Frequently Asked Questions¶

General¶

What is EmbedCache?¶

EmbedCache is a high-performance Rust library and REST API service for generating text embeddings with intelligent caching.

What embedding models are supported?¶

EmbedCache supports 22+ models through FastEmbed, including: - AllMiniLM series - BGE series (Small, Base, Large) - Nomic Embed series - Multilingual E5 series - Paraphrase series - MxbaiEmbed series

See Embedding Models for the complete list.

Is EmbedCache free to use?¶

Yes, EmbedCache is open source under the GPL-3.0 license. The embedding models are also free and run locally.

Do I need an API key?¶

No, for basic usage. Embedding generation happens locally using FastEmbed.

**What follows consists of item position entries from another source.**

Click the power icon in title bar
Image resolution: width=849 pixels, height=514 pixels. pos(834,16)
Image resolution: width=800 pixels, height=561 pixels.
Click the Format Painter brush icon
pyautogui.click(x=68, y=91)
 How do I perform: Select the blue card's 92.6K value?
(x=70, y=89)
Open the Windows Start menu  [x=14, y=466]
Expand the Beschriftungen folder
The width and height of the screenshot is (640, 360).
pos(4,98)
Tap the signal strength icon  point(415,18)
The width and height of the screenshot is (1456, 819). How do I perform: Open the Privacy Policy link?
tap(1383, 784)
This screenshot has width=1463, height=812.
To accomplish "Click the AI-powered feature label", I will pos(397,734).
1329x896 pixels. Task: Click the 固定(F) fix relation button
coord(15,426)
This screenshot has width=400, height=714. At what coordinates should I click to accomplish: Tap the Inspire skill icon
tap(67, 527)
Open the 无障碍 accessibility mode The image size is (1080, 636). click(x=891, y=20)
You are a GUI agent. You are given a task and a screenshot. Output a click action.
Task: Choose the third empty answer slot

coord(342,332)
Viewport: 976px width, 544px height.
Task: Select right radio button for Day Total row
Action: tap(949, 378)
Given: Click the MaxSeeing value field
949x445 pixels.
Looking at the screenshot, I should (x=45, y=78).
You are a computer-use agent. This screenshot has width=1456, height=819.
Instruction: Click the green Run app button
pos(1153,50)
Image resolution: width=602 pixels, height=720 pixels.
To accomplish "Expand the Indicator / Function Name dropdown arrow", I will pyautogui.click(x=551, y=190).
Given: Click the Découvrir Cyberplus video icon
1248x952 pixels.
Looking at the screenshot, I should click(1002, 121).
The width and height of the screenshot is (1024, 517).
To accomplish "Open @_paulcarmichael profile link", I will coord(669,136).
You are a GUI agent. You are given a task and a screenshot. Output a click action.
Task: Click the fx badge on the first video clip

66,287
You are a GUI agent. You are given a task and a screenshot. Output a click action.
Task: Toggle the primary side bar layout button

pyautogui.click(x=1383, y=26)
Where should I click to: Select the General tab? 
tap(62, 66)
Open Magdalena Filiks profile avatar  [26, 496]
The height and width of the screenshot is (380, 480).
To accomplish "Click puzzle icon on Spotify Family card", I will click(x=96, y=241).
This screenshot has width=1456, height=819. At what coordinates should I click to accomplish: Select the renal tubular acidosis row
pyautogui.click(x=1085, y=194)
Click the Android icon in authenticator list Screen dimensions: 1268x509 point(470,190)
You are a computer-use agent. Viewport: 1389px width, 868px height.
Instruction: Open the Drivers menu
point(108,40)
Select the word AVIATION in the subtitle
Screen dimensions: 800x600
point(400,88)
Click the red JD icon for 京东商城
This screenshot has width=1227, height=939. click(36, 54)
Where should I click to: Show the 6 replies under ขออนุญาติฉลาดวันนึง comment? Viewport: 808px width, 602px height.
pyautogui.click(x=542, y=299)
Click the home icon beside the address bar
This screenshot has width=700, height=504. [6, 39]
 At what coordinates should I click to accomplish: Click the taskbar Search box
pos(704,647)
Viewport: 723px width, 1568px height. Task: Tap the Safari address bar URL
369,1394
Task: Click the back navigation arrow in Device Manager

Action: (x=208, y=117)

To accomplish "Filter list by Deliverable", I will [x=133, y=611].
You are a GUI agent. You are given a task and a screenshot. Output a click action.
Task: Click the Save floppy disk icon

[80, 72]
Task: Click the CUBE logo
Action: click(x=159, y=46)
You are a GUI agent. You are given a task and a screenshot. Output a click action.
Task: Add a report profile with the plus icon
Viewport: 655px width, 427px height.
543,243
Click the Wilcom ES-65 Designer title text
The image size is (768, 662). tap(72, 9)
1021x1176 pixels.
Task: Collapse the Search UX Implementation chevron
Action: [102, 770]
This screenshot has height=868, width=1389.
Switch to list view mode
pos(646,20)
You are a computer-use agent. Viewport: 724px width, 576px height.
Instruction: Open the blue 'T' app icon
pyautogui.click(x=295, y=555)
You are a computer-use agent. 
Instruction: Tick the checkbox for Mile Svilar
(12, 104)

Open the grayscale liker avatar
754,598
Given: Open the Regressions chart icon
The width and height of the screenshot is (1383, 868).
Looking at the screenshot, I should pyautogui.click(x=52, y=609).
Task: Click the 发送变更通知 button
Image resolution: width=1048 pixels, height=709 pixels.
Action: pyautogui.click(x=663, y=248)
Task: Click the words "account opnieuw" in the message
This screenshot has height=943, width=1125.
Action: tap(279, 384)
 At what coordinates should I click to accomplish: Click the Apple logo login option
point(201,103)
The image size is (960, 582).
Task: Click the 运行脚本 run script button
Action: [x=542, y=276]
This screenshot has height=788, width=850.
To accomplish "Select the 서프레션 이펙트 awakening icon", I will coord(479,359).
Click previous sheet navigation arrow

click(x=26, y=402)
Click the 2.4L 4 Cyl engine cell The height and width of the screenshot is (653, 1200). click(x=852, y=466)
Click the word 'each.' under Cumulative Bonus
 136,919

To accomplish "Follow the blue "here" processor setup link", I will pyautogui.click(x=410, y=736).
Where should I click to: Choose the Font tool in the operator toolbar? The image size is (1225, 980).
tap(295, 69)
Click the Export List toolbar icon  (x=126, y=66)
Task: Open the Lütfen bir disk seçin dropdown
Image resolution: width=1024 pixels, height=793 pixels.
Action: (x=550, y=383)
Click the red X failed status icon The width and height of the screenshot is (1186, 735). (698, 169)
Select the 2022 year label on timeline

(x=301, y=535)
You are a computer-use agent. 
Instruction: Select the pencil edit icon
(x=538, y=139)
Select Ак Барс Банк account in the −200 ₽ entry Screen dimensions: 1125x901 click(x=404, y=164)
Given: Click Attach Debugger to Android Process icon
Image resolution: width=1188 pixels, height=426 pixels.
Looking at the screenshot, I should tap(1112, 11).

You only need API keys if you want to use LLM-based chunking with OpenAI or Anthropic.

Usage¶

How do I choose the right model?¶

Need	Recommended Model
Fast, general purpose	`AllMiniLML6V2`
Better quality	`BGESmallENV15`
Highest quality	`BGELargeENV15`
Multiple languages	`MultilingualE5Base`
Low memory	`AllMiniLML6V2Q`

What's the difference between /v1/embed and /v1/process?¶

/v1/embed - Generates embeddings for text you provide
/v1/process - Fetches URL content, chunks it, and generates embeddings

Are results cached?¶

Only /v1/process results are cached. /v1/embed does not cache because the same text should produce the same embeddings.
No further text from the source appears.